Sarah Hubbell said...

Couldn't agree more about smiles and generally good human beings. I'm sure it's very different for girls than it is for boys too, where there isn't a lot of accessorizing and options are just more limited. 

Sarah Hubbell said...

I wondered what you meant when you said prep schools use uniforms for a reason.  I think you and I might disagree on what that reason is (reasons are).  Some of the urban public schools here require uniforms now.  The benefits of uniforms, IMO, are to prevent precisely the kind of judgments that you're talking about -- whether by peers or by teachers.  I think uniforms are great -- I think they cut down on a lot of judgments and in later grades, on a lot of competition and pressure to spend money that not everyone can afford to spend, for designers, etc.   Uniforms do cut down on personal expression and creativity, but somehow kids manage to overcome that, through hairstyles, socks, whatever.  
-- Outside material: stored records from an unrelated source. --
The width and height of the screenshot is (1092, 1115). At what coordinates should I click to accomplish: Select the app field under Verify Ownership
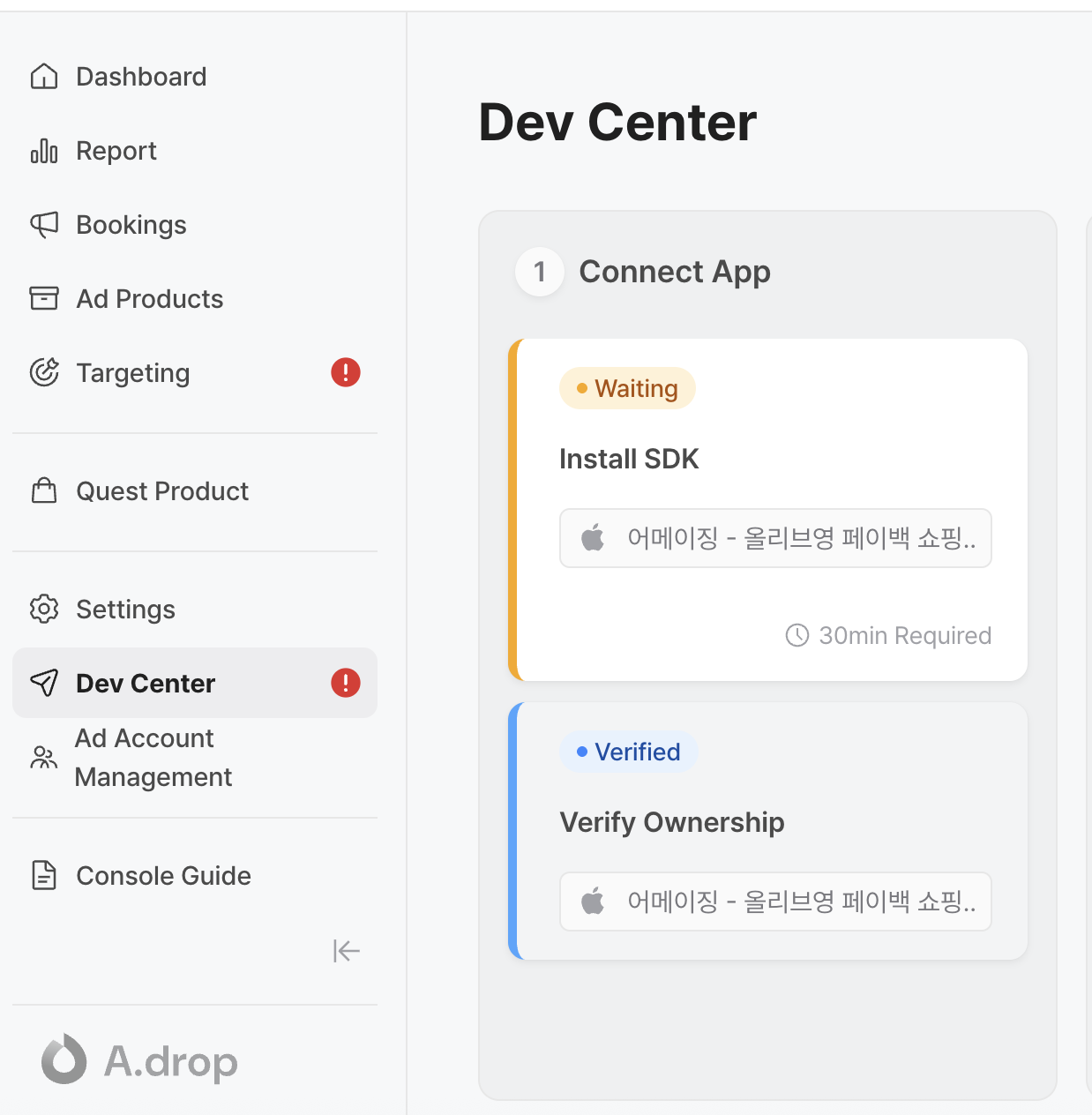click(x=775, y=902)

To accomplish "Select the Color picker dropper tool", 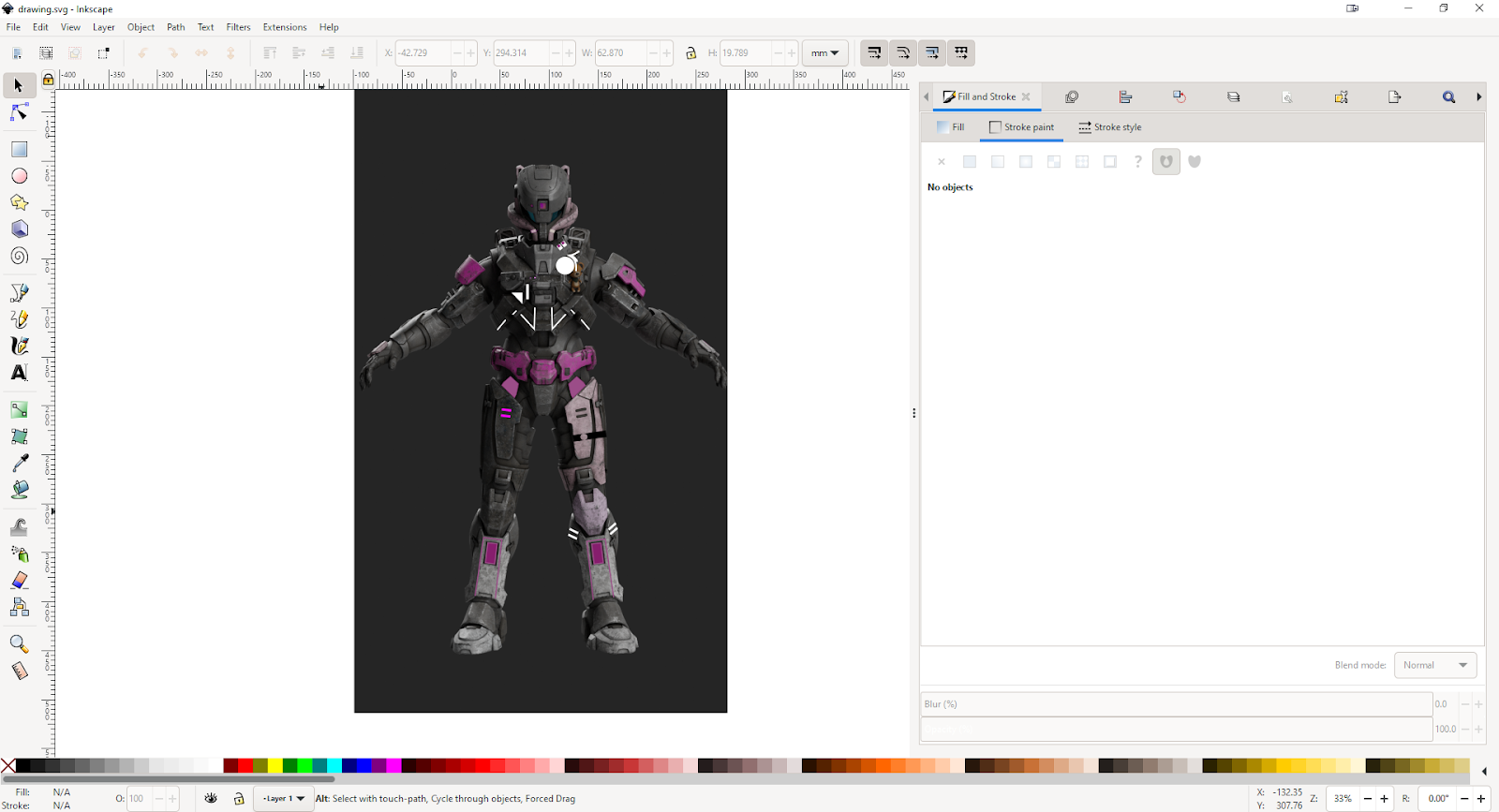I will coord(19,463).
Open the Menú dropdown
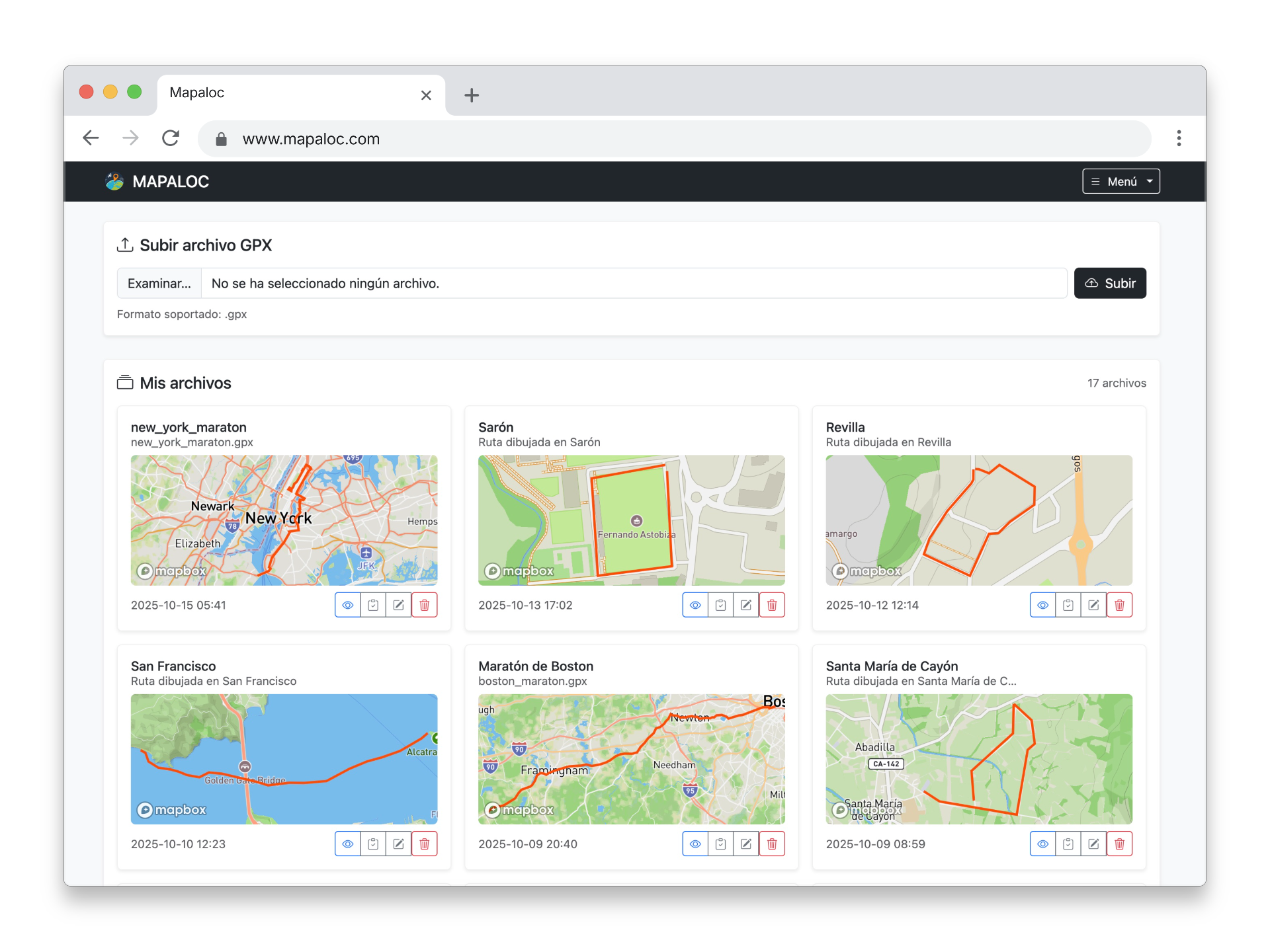This screenshot has width=1270, height=952. pyautogui.click(x=1121, y=181)
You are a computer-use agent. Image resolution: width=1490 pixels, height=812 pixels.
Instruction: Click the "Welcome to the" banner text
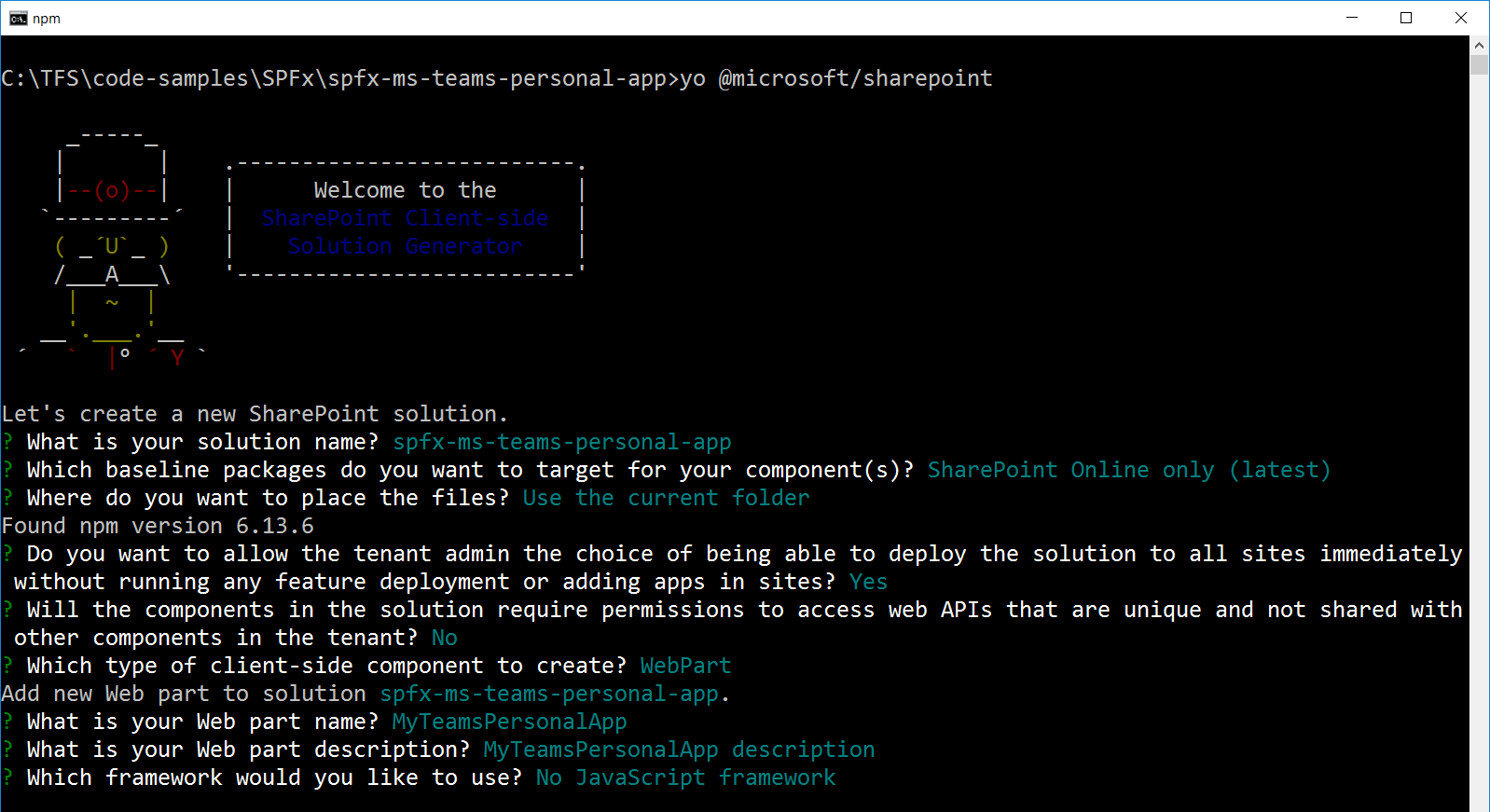click(x=405, y=190)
I would disagree with you -- I think your children do have parents who excel at creativity.

Sarah Hubbell said...

I appreciate the kind words. Yes that's pretty much exactly what I meant about why schools have uniforms...to cut down on judgements, peer pressure, designer stuff, etc. Distractions. My prep school had a strict dress code and debated the uniform issue for years...my parents were split on it. Now they do have uniforms.